Licensed books on medicine
<< Ahead || Next >> |
The value of vitamins and minerals for the growth and development of the child
For the normal development of the body, children should have enough vitamins in their diet. They not only protect the body from diseases associated with them, but also are components of the tissues. Without vitamins, enzymes are not formed, and, consequently, all reactions occurring in the body are delayed, the normal metabolism is disturbed, digestion and blood formation are affected, the efficiency and endurance decrease. Vitamins play an important role in maintaining the body's immunobiological properties, high resistance to adverse environmental factors, including infections.
The complete absence of any vitamin for a long time can lead to the development of beriberi. If the body lacks several vitamins, polyavitaminosis occurs. A lack of certain vitamins leads to hypovitaminosis, accompanied by a slowing down of growth, and then a drop in weight, general lethargy, increased fatigue, loss of appetite, and in some cases visual impairment, excessive nervousness, and impaired normal function of the gastrointestinal tract.
Vitamins are widely distributed in nature. They are found in many foods and most of all products of plant origin: vegetables, fruits, cereals, roots, berries. Some vitamins (vitamins of group B, PP and vitamin K) are formed in humans and animals under the influence of the intestinal microflora.
Functional disorders and damage to the digestive organs can therefore lead to some disorders of vitamin metabolism with subsequent violations of the vitamin balance.
Minerals are part of the cells and tissues, they are necessary for adequate growth and development of tissues, as well as for the proper functioning of the digestive organs. The vital components of human nutrition are minerals: macro elements - sodium, potassium, calcium, phosphorus, iron, magnesium, chlorine, sulfur - and trace elements - iodine, fluorine, copper, zinc, manganese, etc.

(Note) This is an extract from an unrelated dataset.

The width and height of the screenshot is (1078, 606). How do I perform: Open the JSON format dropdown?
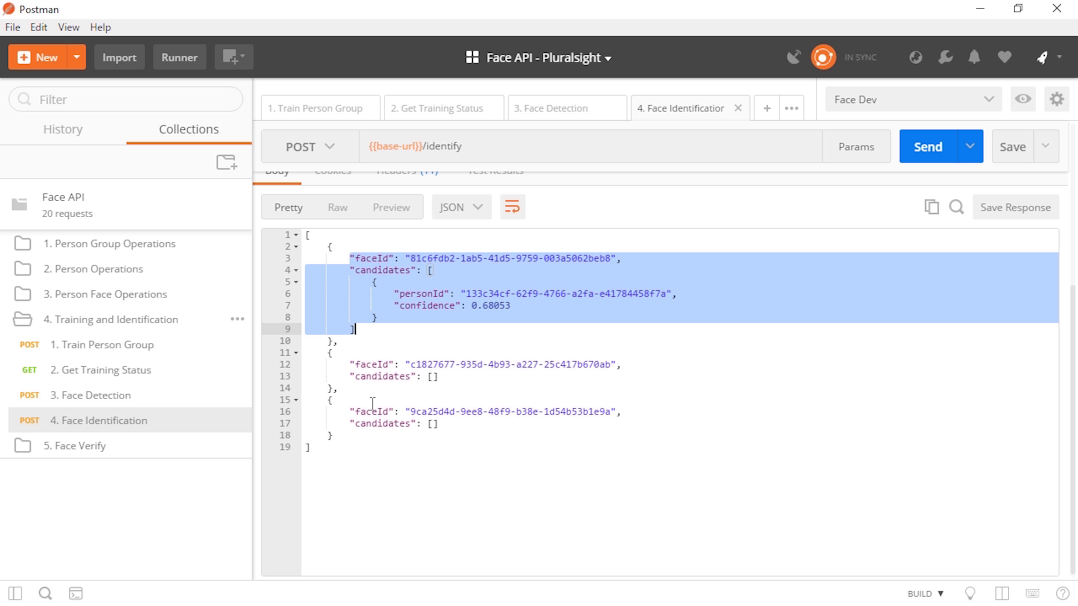click(x=461, y=206)
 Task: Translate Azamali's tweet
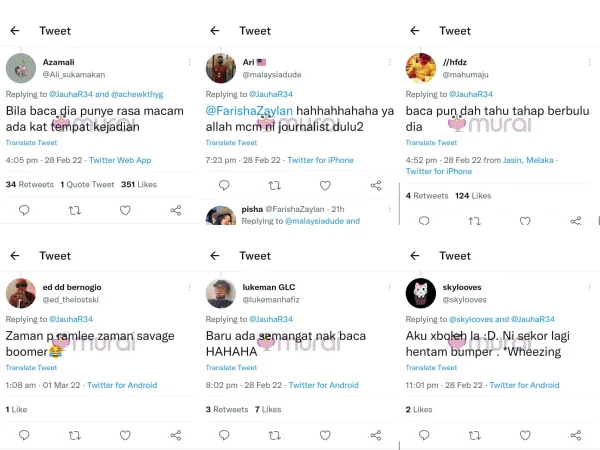pos(32,143)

For a growing child's body, it is especially important to supply such minerals as calcium, phosphorus, iron, magnesium. In addition, the child needs magnesium, copper, bromine, iodine, zinc, cobalt, fluorine, and others. They are an integral part of many enzymes, hormones, vitamins and have a great influence on the metabolism, growth and development of the body. The lack of one or another of them in the body often leads to a specific disease: endemic goiter in the absence of iodine, severe anemia in the absence of cobalt or copper, tooth decay with a lack of fluoride, etc. The need of children for minerals, including trace elements, up to 2 months of life is satisfied by breast milk of the mother. From 2 months they should be administered with juices of berries, fruits and vegetables, and from 5–6 months - with supplements.
| << Ahead || Next >> |
| = Go to tutorial content = |
The value of vitamins and minerals for the growth and development of the child
- Hygienic importance of minerals and vitamins in the diet of the population
Minerals and vitamins play a very important and at the same time peculiar role in the vital activity of the organism. First of all, they are not used as energy materials, which is a specific feature for proteins, fats and carbohydrates. Another distinctive feature of these nutrients is the relatively very insignificant quantitative need for them in the body. Enough
- Absorption of vitamins and minerals
Folic acid. Biologically active form of folic acid - tetrahydrofolic - the most important component in the reactions of "one-carbon" transfer in the synthesis of thymidine nucleic acid from deoxyuridine. A deficiency of folic acid leads to the development of macrocytic anemia. Folate is found in green vegetables and fruits and comes in the form of pteroyl polyglutamate. Suction occurs mostly in skinny
- Importance of vitamins for children's health and development
Vitamins have a pronounced effect on the physiological state of the organism, often being a component of enzyme molecules. Sources of vitamins for humans are food products of plant and animal origin - in them they are either in finished form or in the form of provitamins, from which vitamins are formed in the body. Some vitamins are synthesized by intestinal microflora. With
- Critical periods of child development, their importance for speech and psychomotor development
There are 3 critical periods in the development of speech: 1. 1-2 years of life, when the prerequisites of speech are formed and the foundations of communicative behavior are formed, the driving force of which is the need for communication. There is an intensive development of cortical speech zones, in particular, the Broca zone, a critical period of its development is the age of 14-18 months. Any adverse factors acting in this
- Newborn Unconditioned reflexes and their importance for the development of the child.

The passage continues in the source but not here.